#!/usr/bin/env python
# coding: utf-8

# # Data visualization with Pandas and Altair

# ## Python Data Visualization Ecosystem
# 
# Unlike R, where the community has rallied around a single visualization package (ggplot2), Python users have many different packages to choose from -- all of which have their strengths and weaknesses.
# 
# Here is a sampling of a few prominent options:
# 
# **Matplotlib**
# 
# Matplotlib is the "grandparent" of Python plotting libraries. It was written to look and act like MatLab, so it was originally written in a fairly "non-Pythonic" way. Since it has been around for the longest time, there are a lot of Python libraries that are built around it, and there have been various efforts to streamline and overhaul the way to interface with it.
# 
# Link: https://matplotlib.org/
#     
# **Seaborn**
# 
# Seaborn is built on top of Matplotlib to provide functions to build various specific statistical plots. But it also incorporates default nice styling, and also attempts to standardize the code.
# 
# Link: https://seaborn.pydata.org/
# 
# **Plotnine**
# 
# Plotnine is also built on top of Matplotlib, and is an effort to be a Python port of R's ggplot plotting library. The original Data Carpentry Python visualization lesson is written to use Altair, so that it can stay in sync with the Data Carpentry R lesson.
# 
# Link: https://plotnine.readthedocs.io/en/stable/
# 
# **Plotly**
# 
# Link: https://plotly.com/python/
# 
# **Bokeh**
# 
# Link: https://bokeh.org/
# 
# **Altair**
# 
# Link: https://altair-viz.github.io/
# 
# We will be using Altair for most of today's lesson for its combination to adherence to the Grammar of Graphics as well as its widespread adoption by Python users.
# 
# 

# ## Visualization with Altair

# ### Preparing our dataset

# In[1]:


import pandas as pd

surveys = pd.read_csv('data/surveys.csv')
surveys.info()


# In[2]:


species_counts = surveys.groupby('species_id')['record_id'].count().reset_index(name='species_count')
species_counts.head()


# In[3]:


len(species_counts)


# In[4]:


big_species = species_counts[species_counts['species_count'] >= 50]['species_id'].to_list()
big_species


# In[5]:


surveys_filtered = surveys[surveys['species_id'].isin(big_species)].dropna()
surveys_filtered.info()


# In[6]:


surveys_filtered.to_csv('data/surveys_filtered.csv', index=False)
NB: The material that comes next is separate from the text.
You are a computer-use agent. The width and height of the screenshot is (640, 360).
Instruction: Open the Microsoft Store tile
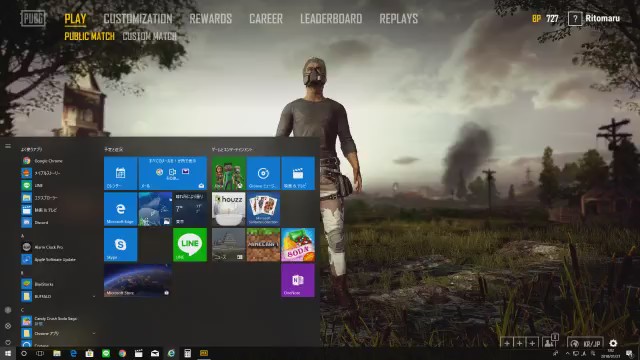click(138, 280)
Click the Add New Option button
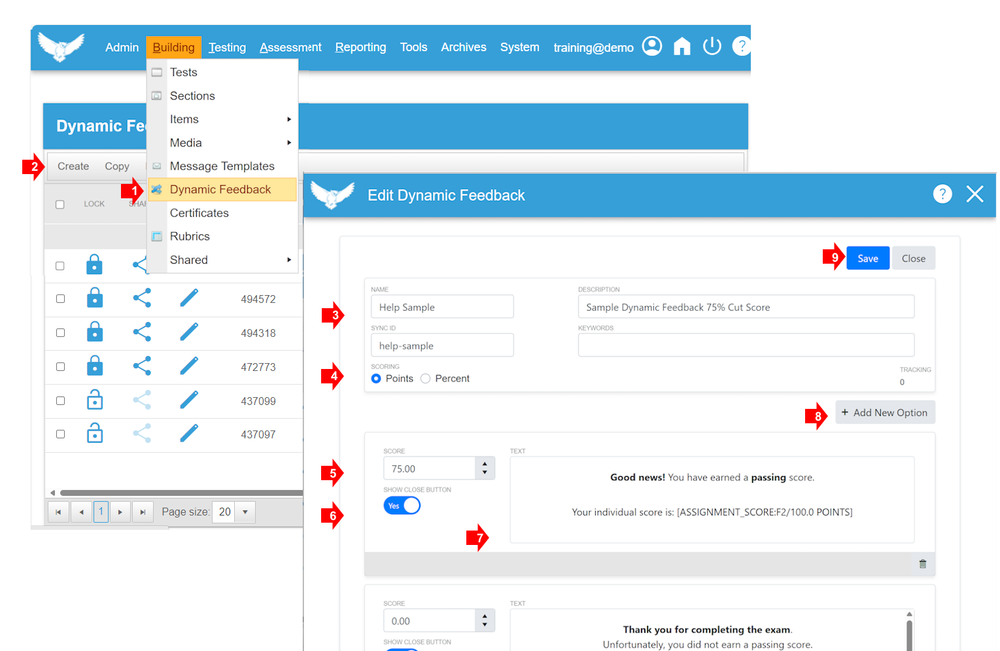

# ### Building your plots iteratively

# In[7]:


import altair as alt


# In[8]:


import vegafusion as vf
vf.enable_widget()


# In[9]:


source = surveys.sample(50)
alt.Chart(source).mark_circle().encode(x='weight', 
                                        y='hindfoot_length')


# In[9]:


url = 'https://gist.githubusercontent.com/MikeTrizna/cd01f9bf3e21d6f74823423bdb45a2f3/raw/2d8c36cf78c9b6abf6938451c60defc93c5911a4/surveys_filtered.csv'


# In[10]:


alt.Chart(surveys_filtered).mark_circle(opacity=0.1).encode(x='weight:Q', 
                                               y='hindfoot_length:Q')


# In[11]:


alt.Chart(surveys_filtered).mark_circle(opacity=0.1,
                           color='red').encode(x='weight:Q', 
                                               y='hindfoot_length:Q')


# In[12]:


alt.Chart(surveys_filtered).mark_circle(opacity=0.1).encode(x='weight:Q', 
                                               y='hindfoot_length:Q',
                                               color='species_id:N')


# In[13]:


alt.Chart(surveys_filtered).mark_circle(opacity=0.1).encode(x='weight:Q', 
                                               y='hindfoot_length:Q',
                                               color='species_id:N',
                                               tooltip='species_id:N'
                                              ).interactive()


# ### Faceting

# In[14]:


alt.Chart(surveys_filtered).mark_circle(opacity=0.1).encode(x='weight:Q', 
                                               y='hindfoot_length:Q',
                                               facet='sex:N',
                                               color='species_id:N')


# ### Boxplot

# In[15]:


alt.Chart(surveys_filtered).mark_boxplot().encode(x='species_id:N', 
                                     y='weight:Q')


# **Challenge**
# 
# Make a boxplot of the dataset that shows the distribution of hindfoot_length values by plot_id

# ### Built-in grouping

# In[17]:


alt.Chart(surveys_filtered).mark_bar().encode(
    x='plot_id:O',
    y='count():Q',
    color='sex:N'
)


# In[18]:


alt.Chart(surveys_filtered).mark_line().encode(
    x='year:O',
    y='count():Q',
    color='species_id:N'
)


# **Challenge**
# 
# Make a bar plot showing the breakdown of sex values by species_id

# ### Crossfiltering

# In[21]:


brush = alt.selection_interval()

points = alt.Chart(surveys_filtered).mark_point(opacity=0.1).encode(
    x='weight:Q',
    y='hindfoot_length:Q',
    color=alt.condition(brush, 'species_id:N', alt.value('lightgray'))
).add_params(
    brush
)

bars = alt.Chart(surveys_filtered).mark_bar().encode(
    y='species_id:N',
    color='species_id:N',
    x='count(species_id):Q'
).transform_filter(
    brush
)

points & bars


# In[ ]: